Mad River Theater Works hosted a two-week summer theater residency workshop aimed at young artists at the Foundry Theater in June with support from the Yellow Springs Community Foundation and Ohio Arts Council. The residency culminated with a performance at the Foundry.

• Showcasing 10 plays by local and international playwrights, and produced by the YS Theater Company, the annual 10-Minute Play Festival was staged in June on the south lawn at Yellow Springs High School.

• The Unitarian Universalist Fellowship of Yellow Springs presented “Springs to Freedom,” an informational and theatrical gathering concerning the history of the Conway-Gwinn Colony, in July.

In August at the John Bryan Community Center, the YS Theater Company debuted a flamboyant rendition of William Shakespeare’s “Taming of the Shrew.” Abbreviated to just “SHREW!” the company’s interpretation of the play’s peculiar marriage plot was envisioned as one big drag show.

Cast members of the upcoming production of “SHREW!” — a new spin on Shakespeare’s “Taming of the Shrew” — rehearsed for the drag-themed play earlier this week. The show opens at the Bryan Community Center on Friday and Saturday, Aug. 18 and 19, at 7 p.m. Performances are free and open to a 16-and-older public.
From left: Olive Cooper, Anna Blair, Milo Strogler, Sasha Kozlova, Nick Beard (in heels) and Ryan Hester donned their Shakespearean personas. (Photo by Reilly Dixon)


Visual art

In April, Bronx-based artist Rafaela Santos was the first artist to exhibit work in the architecture studio Crome Yellow Springs. Santos’ exhibition, “Hidden in Plain Site,” was “an ode” —  to hidden treasures long buried within the structure of the former church, originally called the Anti-slavery Baptist church. The title also spoke of  people seeking better lives after fleeing slavery along the underground railroad that ran through this area.

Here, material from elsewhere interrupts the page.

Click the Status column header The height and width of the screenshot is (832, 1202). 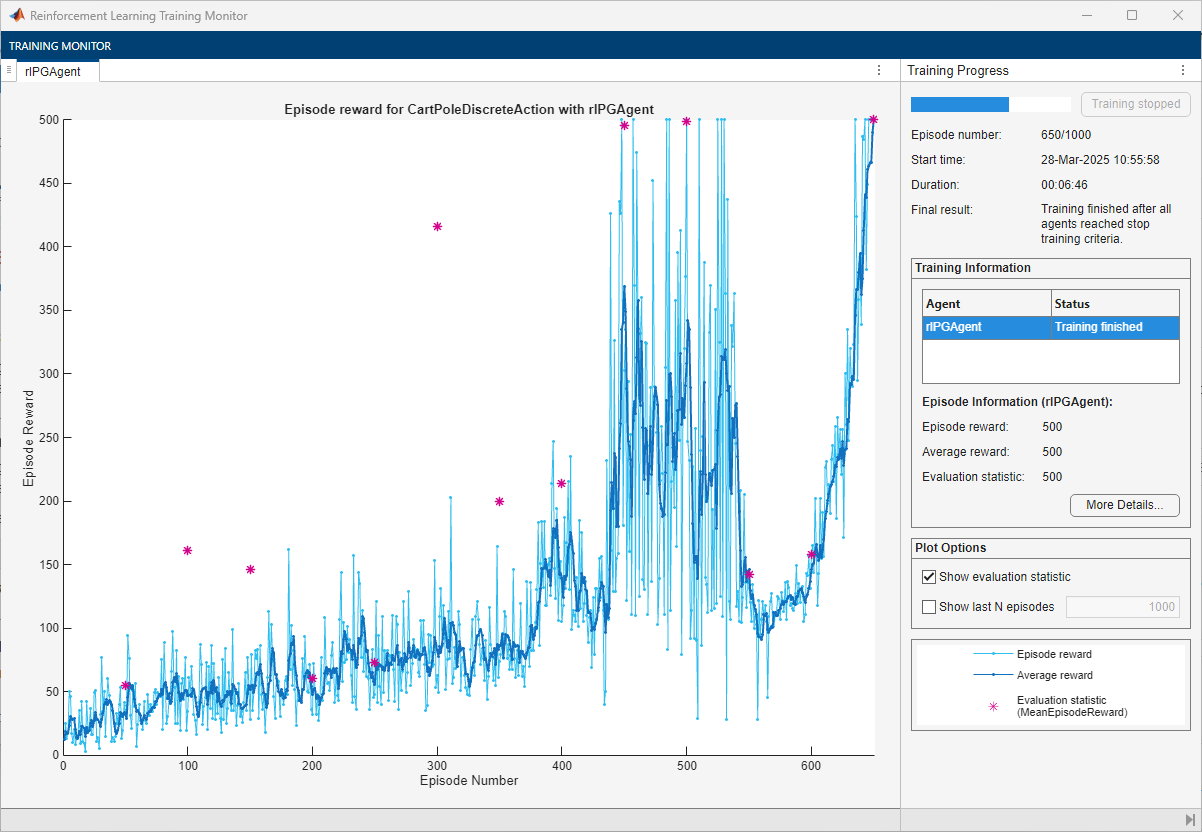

• In July, YS muralist Pierre Nagley unveiled his newest downtown mural depicting a delicate sunset cascading over a Japanese beach. The mural coated a temporary wall erected at the construction site where Earth Rose previously stood.

• In November, local multimedia artists Kathi Seidl and Beth Holyoke unveiled their newest installation: a kaleidoscopic fairy ring of felted and crocheted mushrooms clustered up and around the central pillar in the atrium of the Vernet Ecological Center at Glen Helen.

• A major stainless-steel sculpture by Yellow Springs-based sculptor Jon Barlow Hudson was  installed outside Ohio University’s Clippinger Chemistry Lab in the fall. Entitled “EIDOLON:NATURE,” the work is 27 feet high by 16 feet in diameter. It was built at Budde Sheet Metal in Dayton.


• Writer and former Yellow Springs resident Rachel Eve Moulton’s novel “The Insatiable Volt Sisters” was published in April.  Now living in New Mexico, Moulton returned to the village after the novel’s publication for a reading at the Emporium.

• In April the Glen Helen Association and Tecumseh Land Trust, or TLT, released “Sun and Shadow, Wood and Stone,” an anthology of poems by 61 local and regional wordsmiths who’ve read at the annual Solstice Poetry Reading over the past decade. The anthology was edited by local residents and poets Anne Randolph, a former TLT board member; Ed Davis, who hosted the Solstice Poetry Readings for 10 years; and Matthew Birdsall, current Solstice reading host.

• Villager and retired teacher MJ Werthman White’s novel, “An invitation to the Party,” was released by Regal House Publishing in July. A launch event was held at Epic Books. 

In October, longtime villager Kay Reimers released “How It Happened,” a narrative historical journey about Yellow Springs that begins with the physical formation of the land. through the thousand-years-long history of Indigenous peoples, the influx of white colonists, to the foundation of relationship between the village and Antioch College. A launch event was held at Epic Books. 

• Longtime village resident and author of both novels and academic texts, Barbara Fleming, Ph.D., released “African American Mothers: Their Children and Their Poverty in America in the First Quarter of the Twenty-First Century” in August.

• The 12th annual Solstice Poetry Reading was held in December at the Glen’s Vernet Ecology Center. Invited poets read original works inspired by the theme “Grounded.”